# Trainers opinions please



## poolann (Jan 31, 2013)

So my temporary foster (not a poodle) likes to rush doors to try & get out. So no opening of exterior doors unless hands on dog or the leash. I am teaching her to wait at the door. She is deaf so I'm having a hard time with redirecting her. Normally I would use my voice or a kissie sound for attention when she breaks the sit & tries to rush the door. Food from the hand doesn't work because it's not a great motivator for her nor are toys. However she craves touch. I have been using petting & smiles as a reward for good things which is going great but I feel like redirecting by touch may be inadvertently reinforcing unwanted behavior. I'm thinking maybe a dowel rod to touch & redirect with hands as the reward for good response? I'm having issues teaching her to look at me or a hand touch as well. That is of course if a stick in someone's hand is not scary for her when I introduce it. In the event this doesn't work does anyone else have any ideas? 

This is day 3 with her & as she is getting comfortable I'm noticing more behavior from her that could be dangerous should she get away from someone. I'm only supposed to have her through Saturday but I'd like to give her a good start in her new life.


----------



## lily cd re (Jul 23, 2012)

That is a challenge, isn't it? If a dowel scares her what about using the extra length of the leash in front of her chest? I will think on this some more during the morning and post again if I have any other ideas. Good luck with that.


----------



## kglad (May 10, 2014)

I met a deaf dog a few years ago who was learning hand commands and the foster "dad" used a keychain light as clicker substitute.

Might work for your foster.


----------



## Poodlebeguiled (May 27, 2013)

I would teach her to make eye contact with you using a flash light. First sit down with her in front of you and teach her in the conventional way...by putting in your hand a treat and holding it out to the side. As she sniffs and mauls trying to get the (high value) treat (and when she's hungry if she's not that motivated by food) wait ... wait ... wait ...until she looks at you. Then immediately furnish the treat. Then start applying this in different locations and contexts around the house. Once she's onto it, start using a quick flash of the light as your cue to look at you. Do it simultaneously at first as she looks up at your face. Then later, use as an elicitor.

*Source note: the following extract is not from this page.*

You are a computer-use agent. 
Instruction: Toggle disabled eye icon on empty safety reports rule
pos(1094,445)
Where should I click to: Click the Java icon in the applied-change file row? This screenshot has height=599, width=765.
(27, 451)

Next go to a door, not the door to the outside, but an interior door. Stand there and have her sit/stay, but only for a second, flash your light and when she makes eye contact, open the door for her. _That_ is the reward...getting to go through the door. If inside is not much motivation for her, use something else she'll love. Later when you apply this to an outside door, she'll be rewarded by getting to go outside. Gradually increase the duration where she has to stay.

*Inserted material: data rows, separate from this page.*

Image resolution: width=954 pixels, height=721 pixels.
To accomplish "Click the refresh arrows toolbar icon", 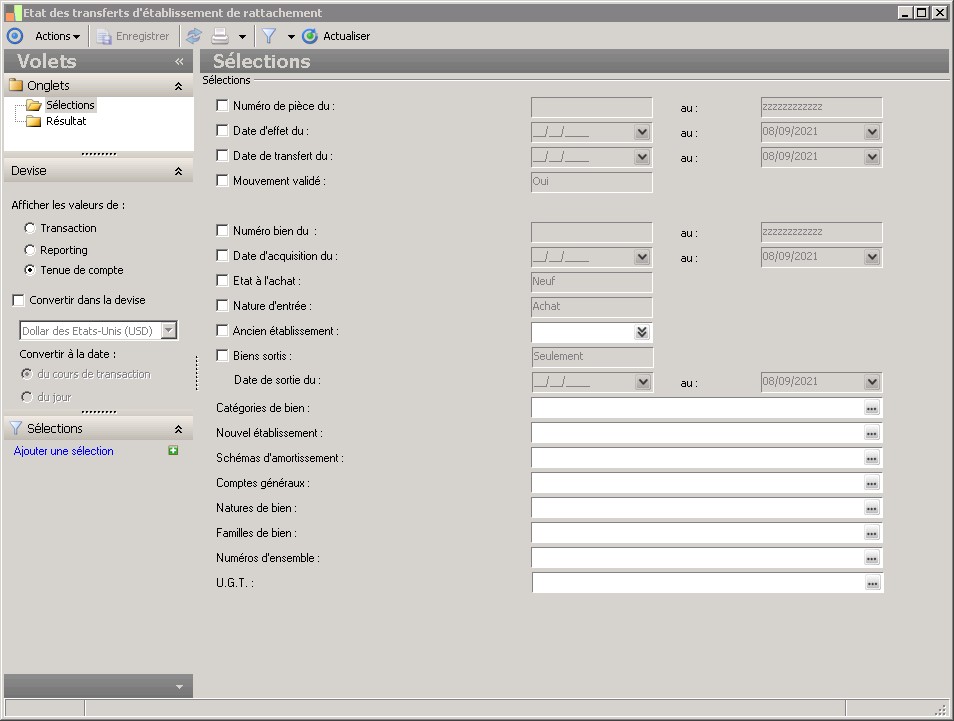I will tap(194, 36).
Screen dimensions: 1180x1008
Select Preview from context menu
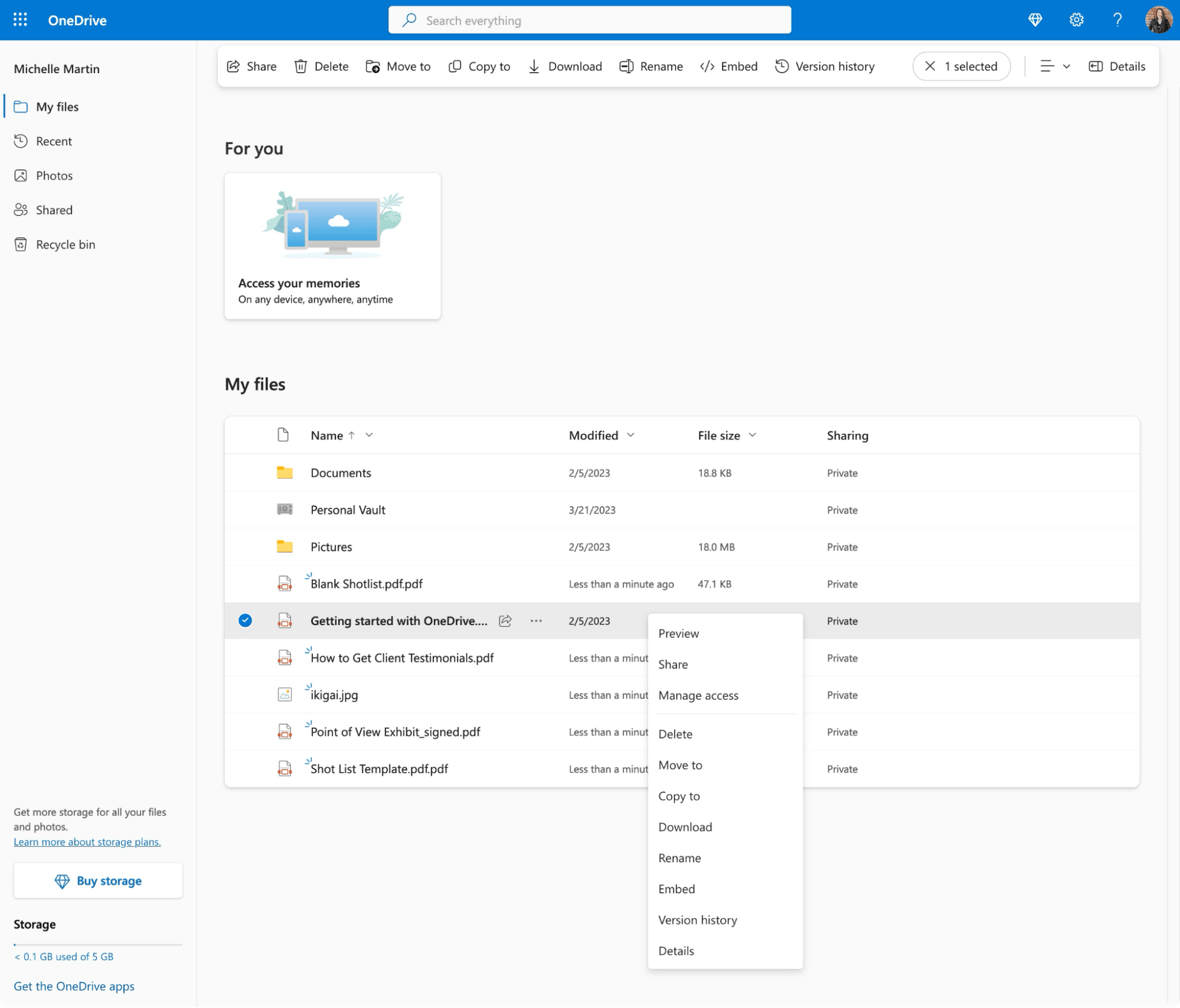pos(678,633)

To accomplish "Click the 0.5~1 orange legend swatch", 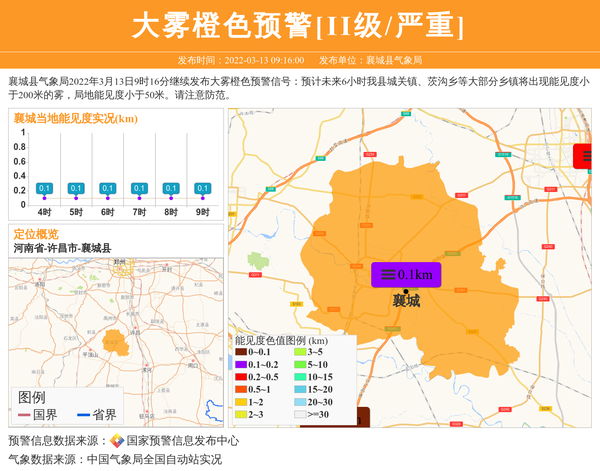I will pyautogui.click(x=241, y=389).
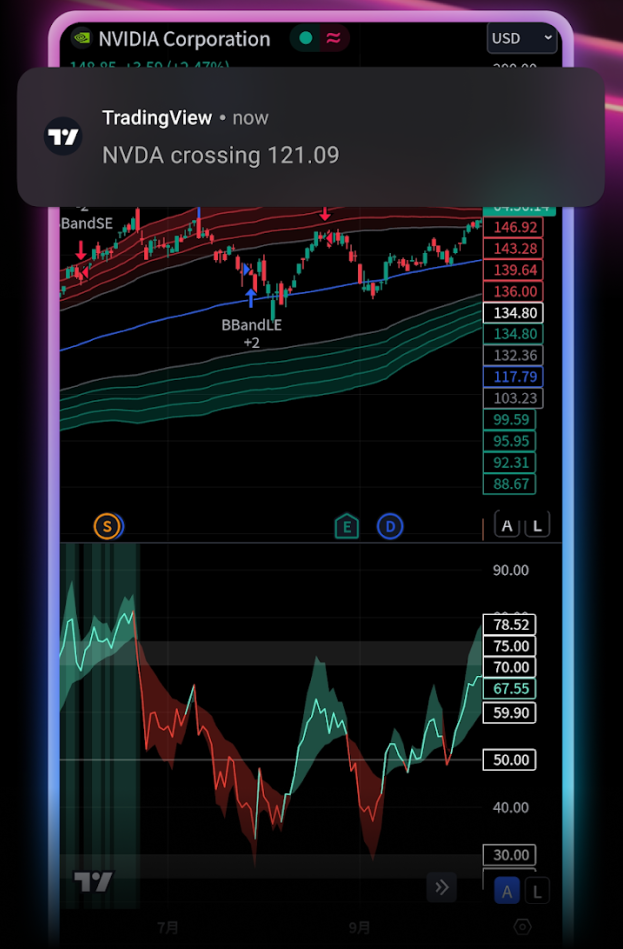Click the BBandLE +2 strategy label
The height and width of the screenshot is (949, 623).
tap(251, 333)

Now, you'll need a release cue to get in there quickly before she is apt to break the stay. Dogs break stays, not because they're stubborn, but because they're being asked to do something they're not yet ready for so getting the release cue in there soon will set her up for success because it's easy to stay for one second, then two, then three etc. So, do something for a release cue. You can touch her neck for example and that will be the signal she can get up and go through the door and you can coax her through. Do this at different doors in the house.

Then go for the outside door, but use a leash just in case. You can close the door quickly if she fails to wait for her release cue. But be careful she doesn't run into it. Getting hurt can make her afraid to go through doors at all. Repeat until she gets the idea that staying and waiting for her release cue is what makes her able to go outside and have a fun time. Rushing ahead must not work. 

Now, you only have until Sat unless this becomes a foster fail. But you can get started on it and whoever gets the dog if you don't keep her can continue. She should, as all dogs should learn to wait at the door until given permission to go outside.

So you're teaching a couple things here...First, attention on you...eye contact because without it, you can't give her instructions and she's not connected with you. Second, she's learning to wait for your "ok" (touch on her neck perhaps) to go outside.


----------



## Poodlebeguiled (May 27, 2013)

So....is this a foster fail or did she have to leave you yesterday? I would love to learn how she is doing, if she's learning a few things yet, if she went to a new family etc. It's an interesting situation for sure. Good luck.


----------



## Charmed (Aug 4, 2014)

Not sure if your little Aussie moved on or not, but with deaf dogs a vibrating collar is perfect for getting their attention (not shock/or static, just the shaking). Essentially you substitute the vibrate for a verbal "watch me"... and then proceed on with your training. It is very effective and can be a lifesaver for deaf dogs.


----------



## poolann (Jan 31, 2013)

Poodlebeguiled said:


> So....is this a foster fail or did she have to leave you yesterday? I would love to learn how she is doing, if she's learning a few things yet, if she went to a new family etc. It's an interesting situation for sure. Good luck.


She was not a foster fail. Unfortunately I cannot afford another dog due to our current financial situation. Also she had disturbed the balance in our household & my female shepherd was quite upset & acting out. I really don't think having another mature female around is ever going to be possible with her. While I think training would improve her behavior I would never trust her 100%. 

She is currently with a young lady as a foster. This girl has fostered deaf & special needs dogs before. I let her know about this one's quirks & the training I had started. The rescue is very good at finding homes for these babies & I hope she will have permanent placement soon.


----------



## Poodlebeguiled (May 27, 2013)

Oh I totally think you made the only correct decision for your other dog. That just wouldn't work. And I bet she'll find a great home. It sounds like it's a terrific rescue organization. I'm glad she's with someone nice now. It was a good thing you did for her for the week, helping out. I can really understand how getting in over your head in more ways than one just wouldn't serve anyone, human or animal any good. Kudos for helping this special dog out like you did. Hope to hear where she winds up if you ever find out. I do think about these dogs that find themselves sort of lost on an island and what ever becomes of them. Thank goodness for good rescue people.


----------



## lily cd re (Jul 23, 2012)

poolann, Lily wouldn't tolerate having another bitch in the house either! The dogs you already have are the ones whose needs have to come first, for sure.


----------